*** Task input Section Begins ***

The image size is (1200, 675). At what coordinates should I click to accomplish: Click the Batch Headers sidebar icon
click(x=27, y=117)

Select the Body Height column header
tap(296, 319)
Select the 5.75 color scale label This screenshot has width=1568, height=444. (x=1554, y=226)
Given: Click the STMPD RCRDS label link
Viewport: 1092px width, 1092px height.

*** Task input Section Ends ***
*** Task input Section Begins ***

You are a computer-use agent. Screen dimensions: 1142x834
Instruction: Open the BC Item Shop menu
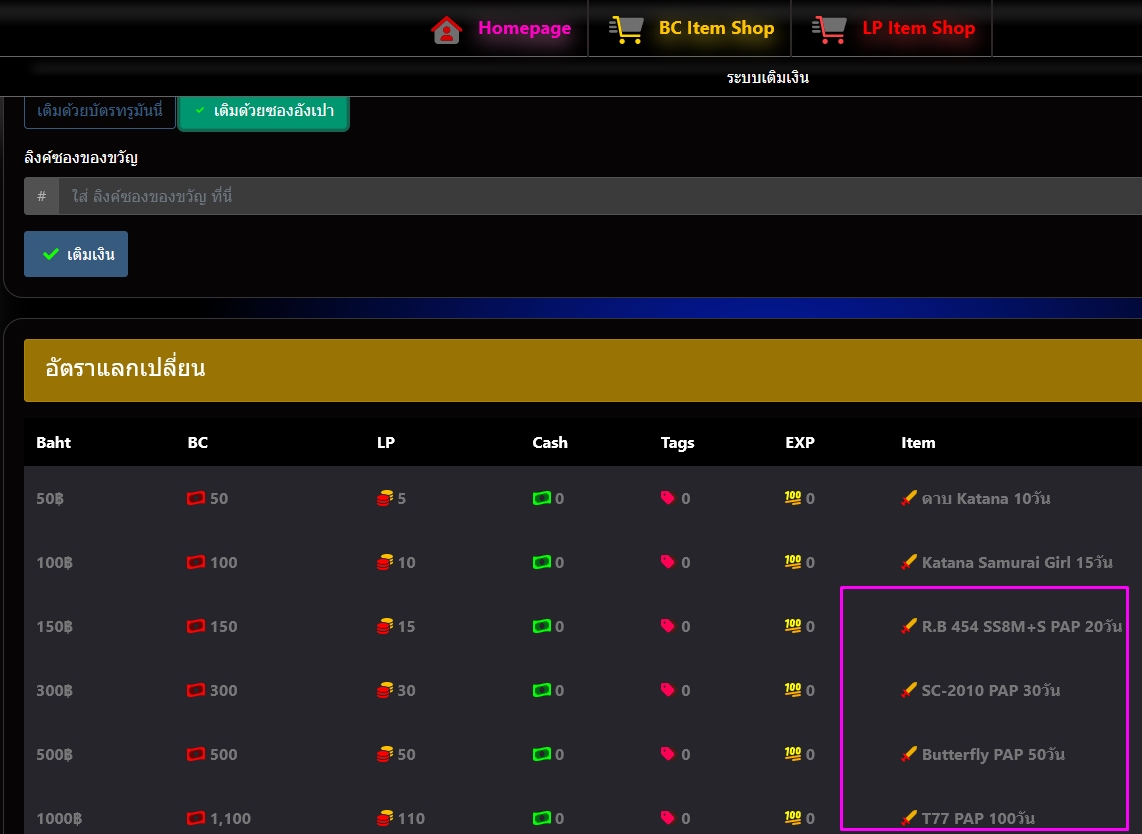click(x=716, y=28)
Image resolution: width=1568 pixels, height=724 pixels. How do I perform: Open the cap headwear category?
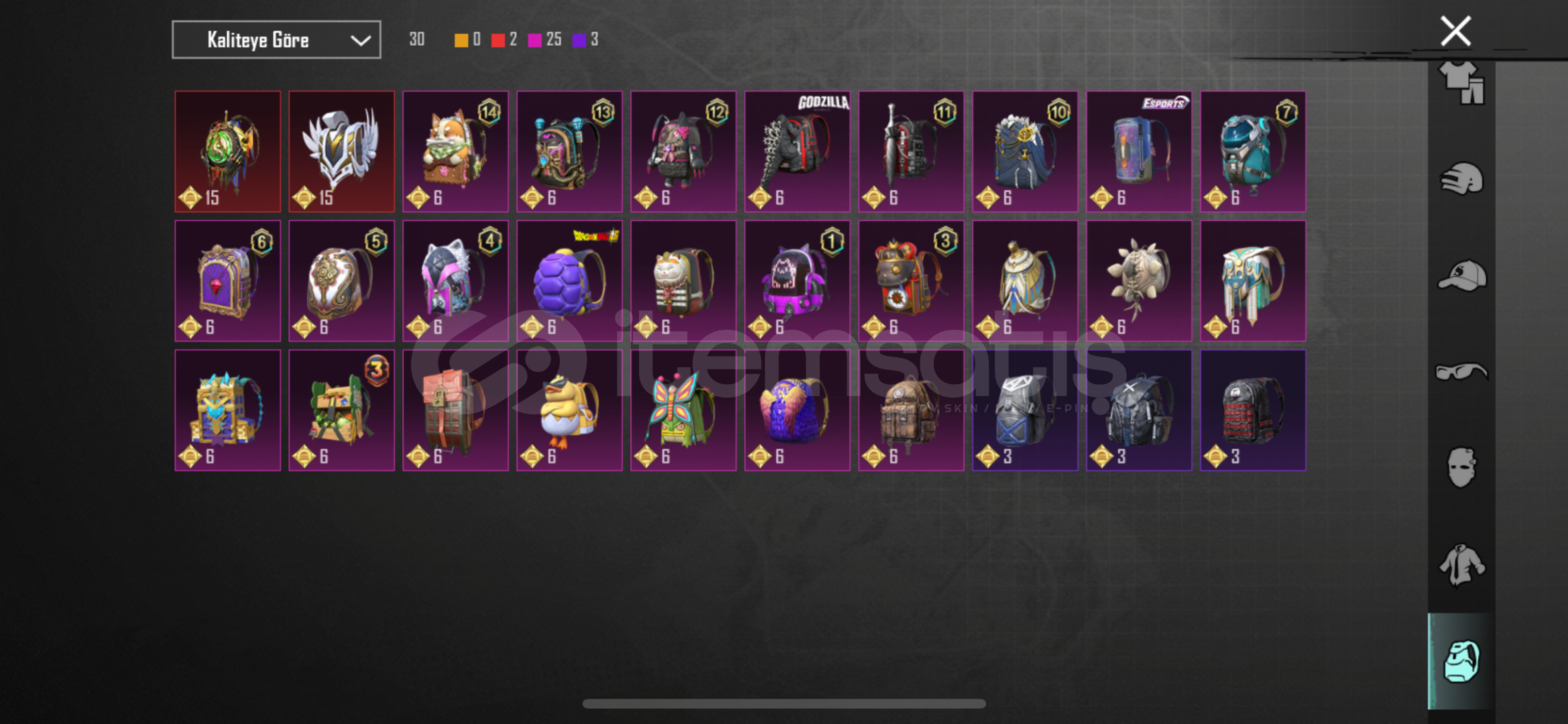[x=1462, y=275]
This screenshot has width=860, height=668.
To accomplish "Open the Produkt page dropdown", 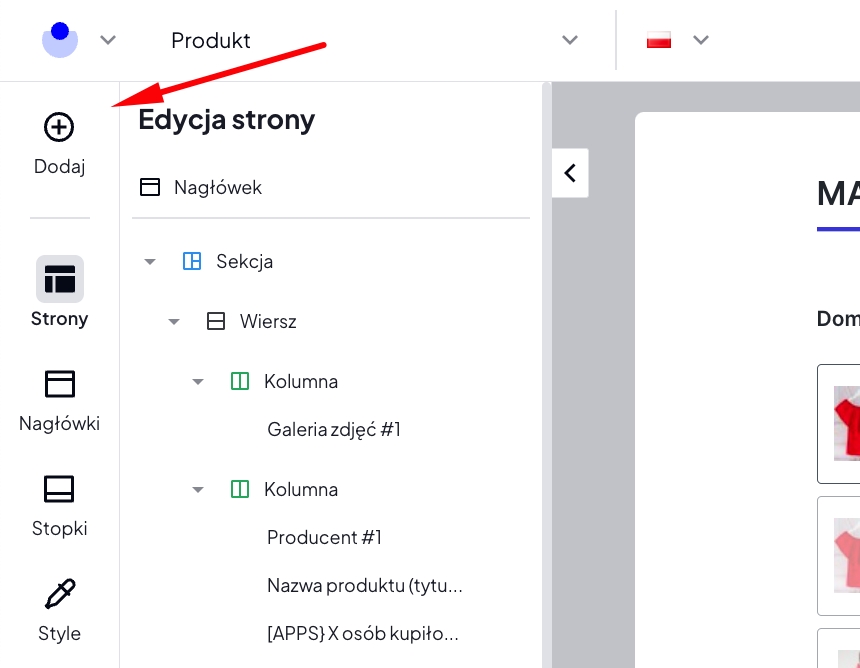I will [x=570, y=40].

*** Task input Section Ends ***

Will you return exactly the lines above from the one with "The image size" down to the one with "Select the 5.75", counting both as part of the range?

- Completed exercise:
The image size is (1200, 675). At what coordinates should I click to accomplish: Click the Batch Headers sidebar icon
click(x=27, y=117)

Select the Body Height column header
tap(296, 319)
Select the 5.75 color scale label This screenshot has width=1568, height=444. (x=1554, y=226)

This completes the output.